Yassin, the official Sudan News Agency reported, said a new federal
system of government would provide "a real solution" to the conflict in
Darfur and ensure that states had their own constitutions, their own
elected state governors and their own elected legislative assemblies.
"As far as the crisis in Darfur is concerned, we believe that the
African Union [AU], United Nations and other sub-regional organisations
share our belief that the Comprehensive Peace Agreement provides a
framework for settling the crisis in Darfur," he added.
[Full story at:
http://www.irinnews.org/report.asp?ReportID=46132]

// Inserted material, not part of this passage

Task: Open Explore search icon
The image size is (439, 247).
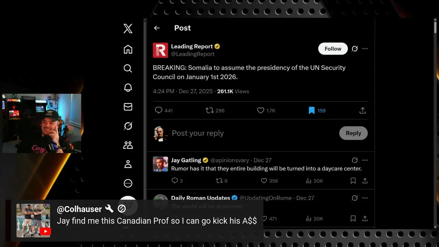Action: (x=128, y=68)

SUDAN-ERITREA: Darfur rebel groups threaten not to resume peace talks
The two main rebel groups in the conflict-affected western Sudanese
region of Darfur have said they will not resume talks with the Khartoum
government unless "war criminals" in the region are prosecuted. In a
statement issued from the Eritrean capital, Asmara, on Thursday, the
Justice and Equality Movement (JEM) and the Sudan Liberation
Movement/Army (SLM/A) said that justice was a precondition for peace in
Darfur. They also demanded the removal of African Union (AU) peace
monitors from Darfur, saying they were no longer "impartial". According
to the rebels, the UN, the European Union and Eritrea should conduct
monitoring activities.
"The two movements view the issue of trial of the perpetrators as the
foremost priority in resolving the conflict in Darfur, especially after
they have been named," the rebels said. "The two [have] resolved to
resume the negotiations only after the apprehension and trial of the
criminals in an international court or tribunal." However, the Sudanese
state minister for foreign affairs, Najib Al-Khair Abdul-Wahab,
described the demand by the JEM as "a maneuver and attempt to weaken the
African role". The minister, in a statement issued through the official
Sudanese News Agency, said, "the responsibility for the solution of
Darfur problems will be the task of Africa, adding that any attempt to
weaken that role is regarded as a violation of the African consensus".